=== TASK TO CARRY OUT ===
Your output should be exactly the lines from the one containing "You are a GUI" through the final line of the records, both included, with every picture left out.

=== TASK INPUT ===
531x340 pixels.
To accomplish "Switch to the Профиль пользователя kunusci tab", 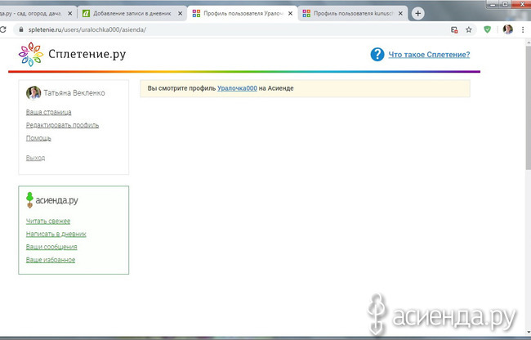I will [349, 14].
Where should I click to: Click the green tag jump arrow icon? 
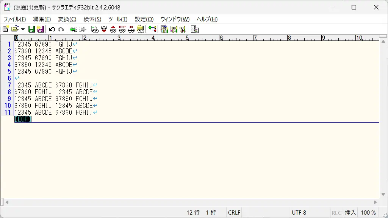pyautogui.click(x=73, y=29)
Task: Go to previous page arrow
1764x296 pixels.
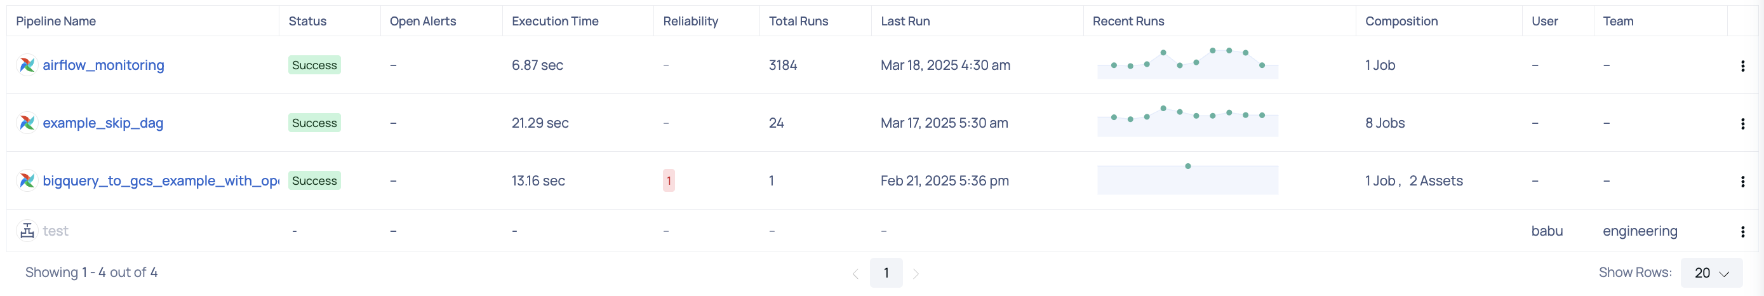Action: point(855,273)
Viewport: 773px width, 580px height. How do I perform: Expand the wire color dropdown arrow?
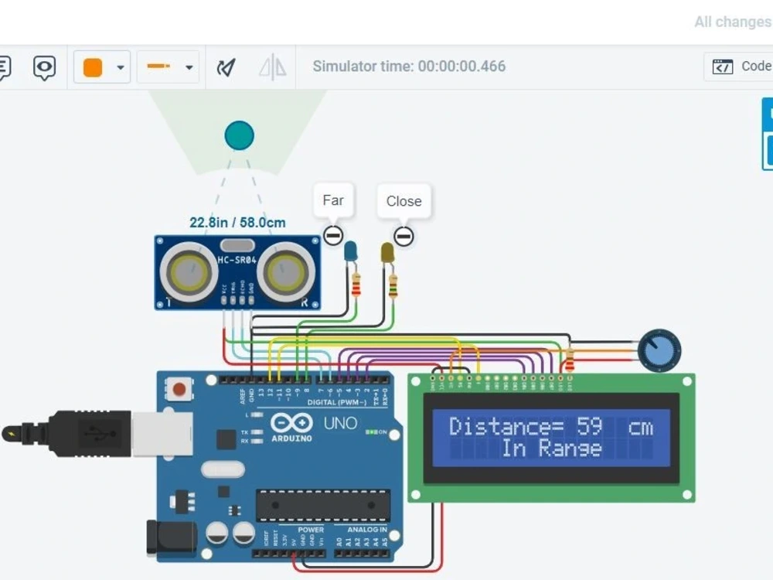pos(120,68)
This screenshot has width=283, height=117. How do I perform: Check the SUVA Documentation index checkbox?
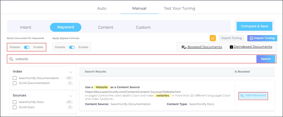[x=15, y=83]
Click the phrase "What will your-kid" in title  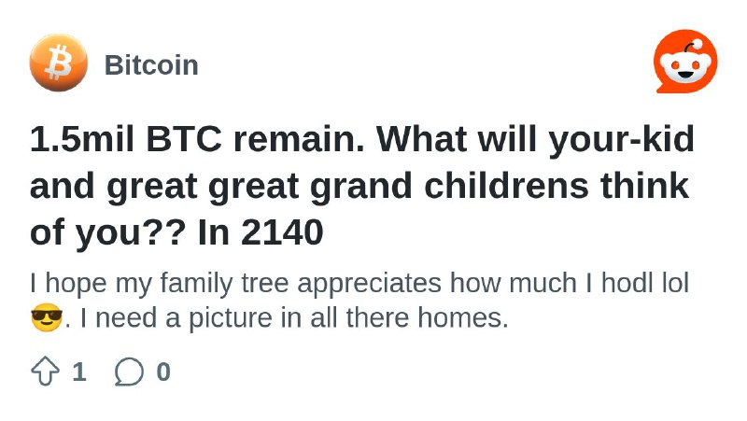tap(535, 139)
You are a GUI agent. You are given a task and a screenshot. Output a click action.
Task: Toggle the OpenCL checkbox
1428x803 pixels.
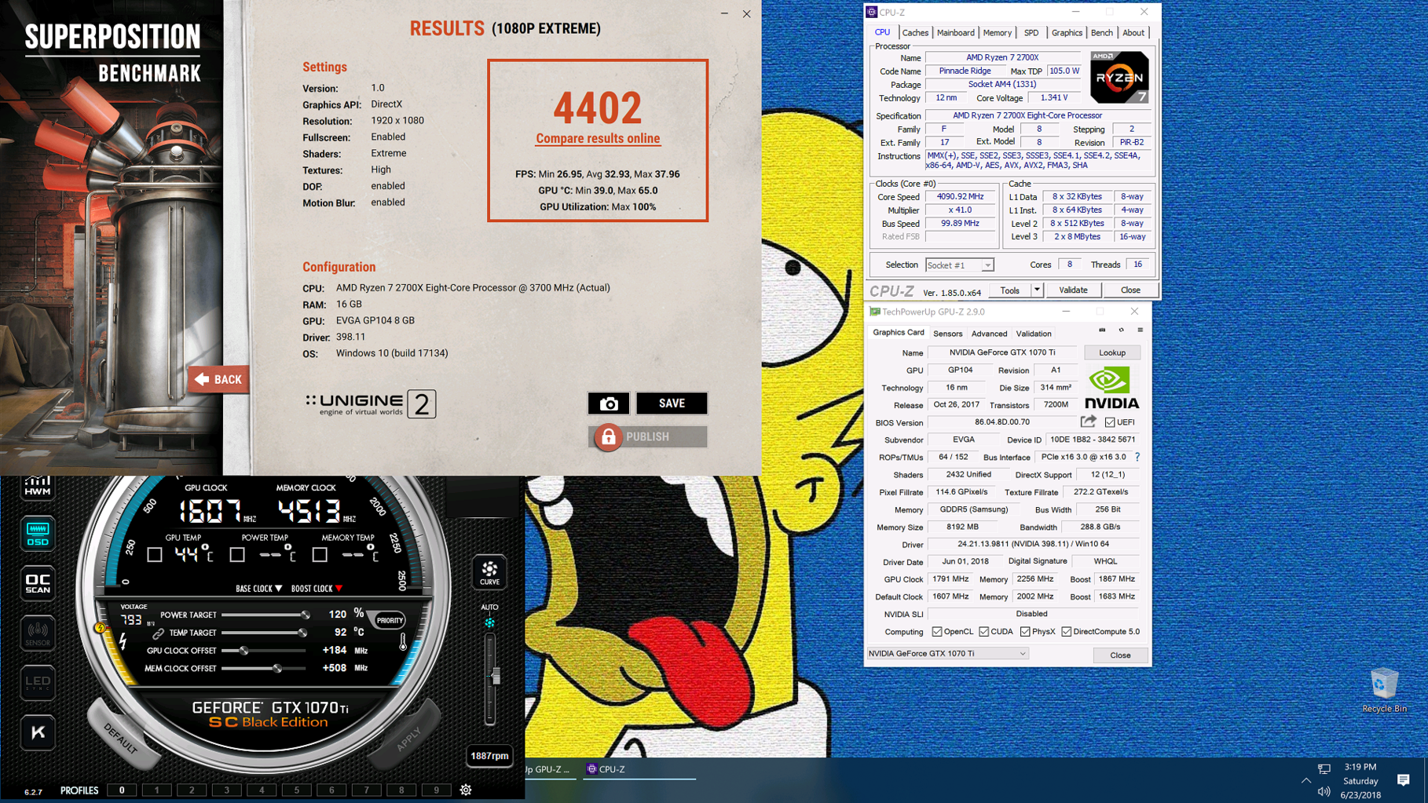(937, 632)
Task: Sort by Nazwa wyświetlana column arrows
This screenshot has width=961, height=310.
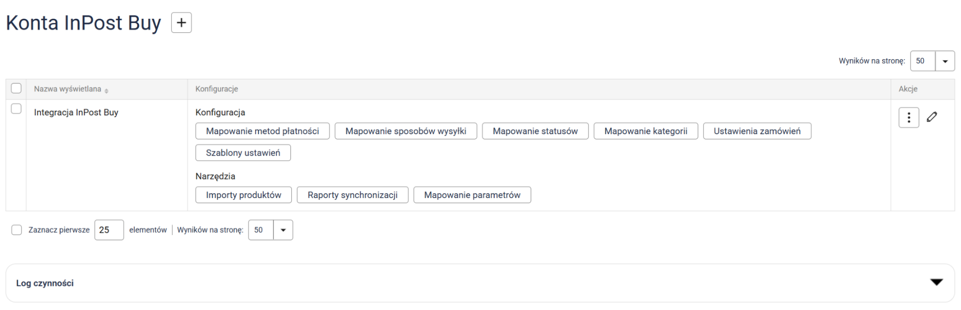Action: pos(106,90)
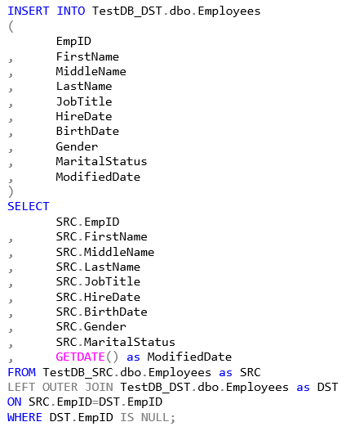346x431 pixels.
Task: Click the BirthDate column in insert list
Action: click(87, 131)
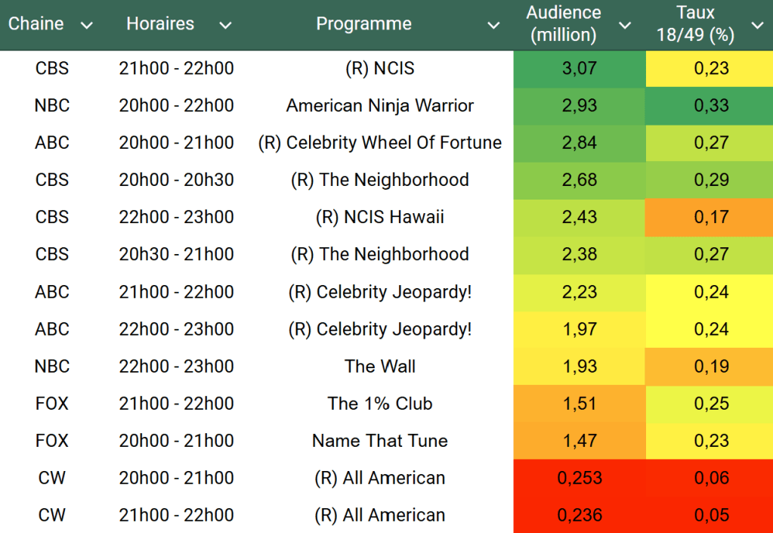This screenshot has width=773, height=533.
Task: Click the red 0,05 rate cell
Action: (x=711, y=515)
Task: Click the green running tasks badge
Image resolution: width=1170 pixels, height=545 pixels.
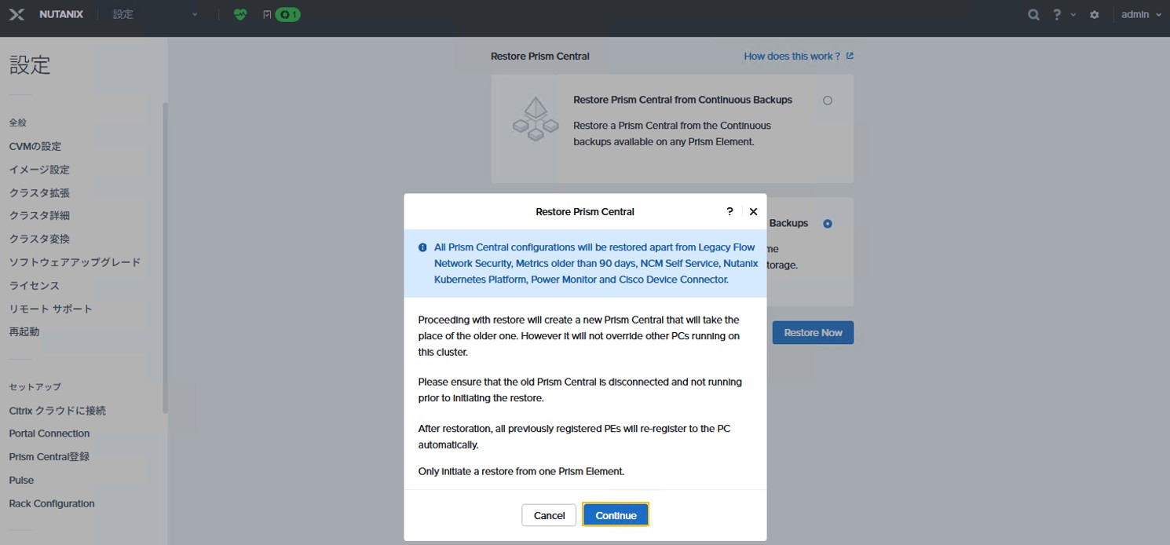Action: tap(288, 15)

=== OUTPUT FOR THIS TASK ===
You are a GUI agent. You are given a task and a screenshot. Output a click action.
Task: Toggle the OpenCL checkbox
1428x803 pixels.
(937, 632)
Task: Sort by Nazwa wyświetlana column arrows
This screenshot has width=961, height=310.
Action: pos(106,90)
346x431 pixels.
Task: Click the BirthDate column in insert list
Action: click(87, 131)
This screenshot has width=773, height=533.
Task: Click the red 0,05 rate cell
Action: (x=711, y=515)
Task: Click the green running tasks badge
Image resolution: width=1170 pixels, height=545 pixels.
Action: tap(288, 15)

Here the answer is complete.